Re: [PATCH v3 22/28] KVM: x86/mmu: Zap defunct roots via asynchronous worker

From: Paolo Bonzini
Date: Wed Mar 02 2022 - 12:25:23 EST


On 2/26/22 01:15, Sean Christopherson wrote:
Zap defunct roots, a.k.a. roots that have been invalidated after their
last reference was initially dropped, asynchronously via the system work
queue instead of forcing the work upon the unfortunate task that happened
to drop the last reference.

If a vCPU task drops the last reference, the vCPU is effectively blocked
by the host for the entire duration of the zap.
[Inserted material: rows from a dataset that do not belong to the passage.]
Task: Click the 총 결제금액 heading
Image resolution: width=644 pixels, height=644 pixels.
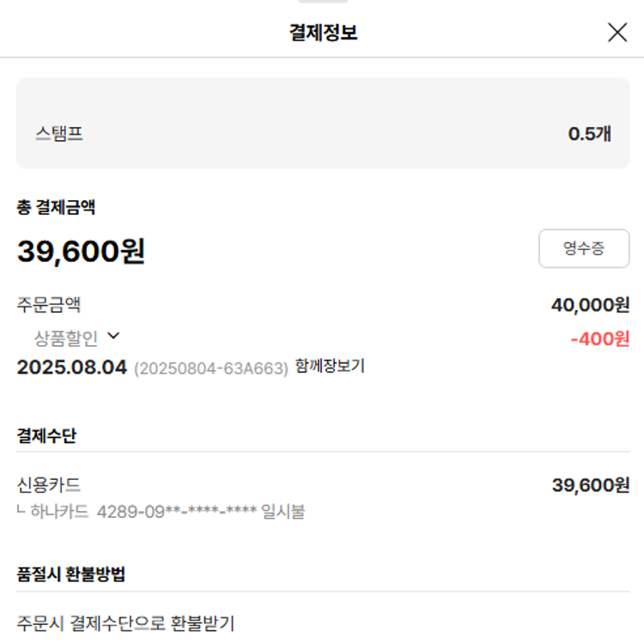Action: pyautogui.click(x=56, y=207)
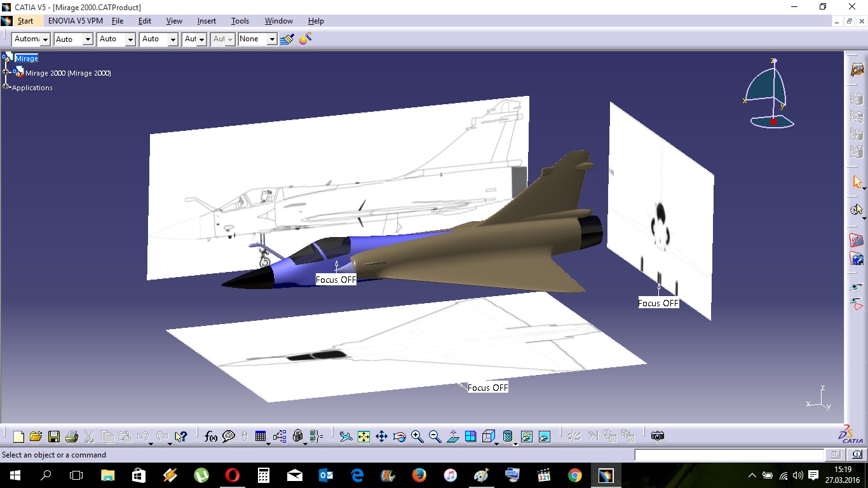Open the None layer dropdown

click(272, 39)
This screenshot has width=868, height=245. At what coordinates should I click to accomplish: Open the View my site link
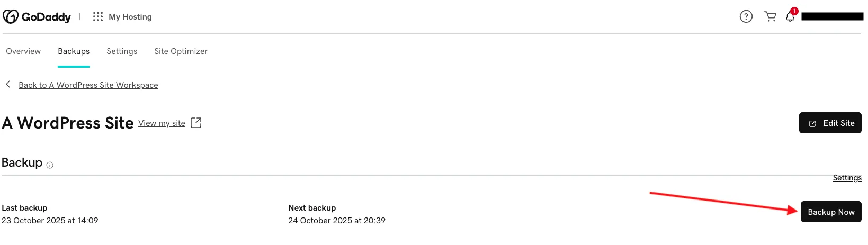point(162,123)
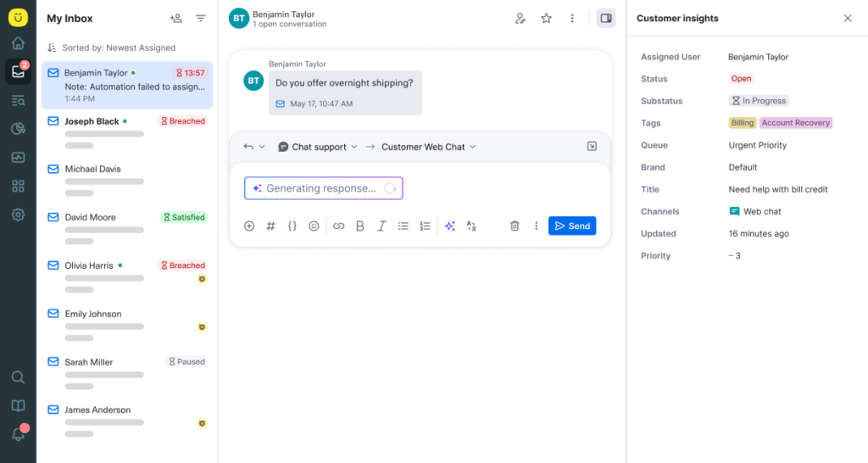The height and width of the screenshot is (463, 868).
Task: Star the conversation with the star icon
Action: [x=547, y=19]
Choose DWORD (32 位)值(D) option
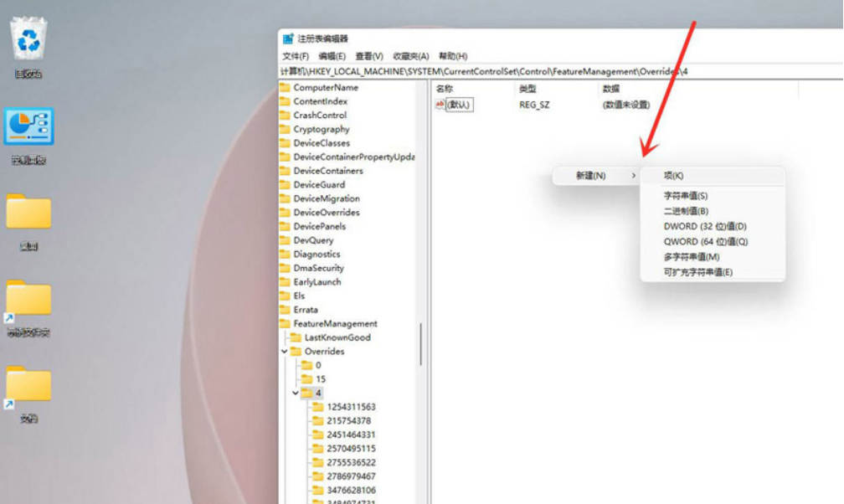Image resolution: width=844 pixels, height=504 pixels. pyautogui.click(x=704, y=226)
If the root being zapped
happens be fully populated with 4kb leaf SPTEs, e.g. due to dirty logging
being active, the zap can take several hundred seconds. Unsurprisingly,
most guests are unhappy if a vCPU disappears for hundreds of seconds.

E.g. running a synthetic selftest that triggers a vCPU root zap with
~64tb of guest memory and 4kb SPTEs blocks the vCPU for 900+ seconds.
Offloading the zap to a worker drops the block time to <100ms.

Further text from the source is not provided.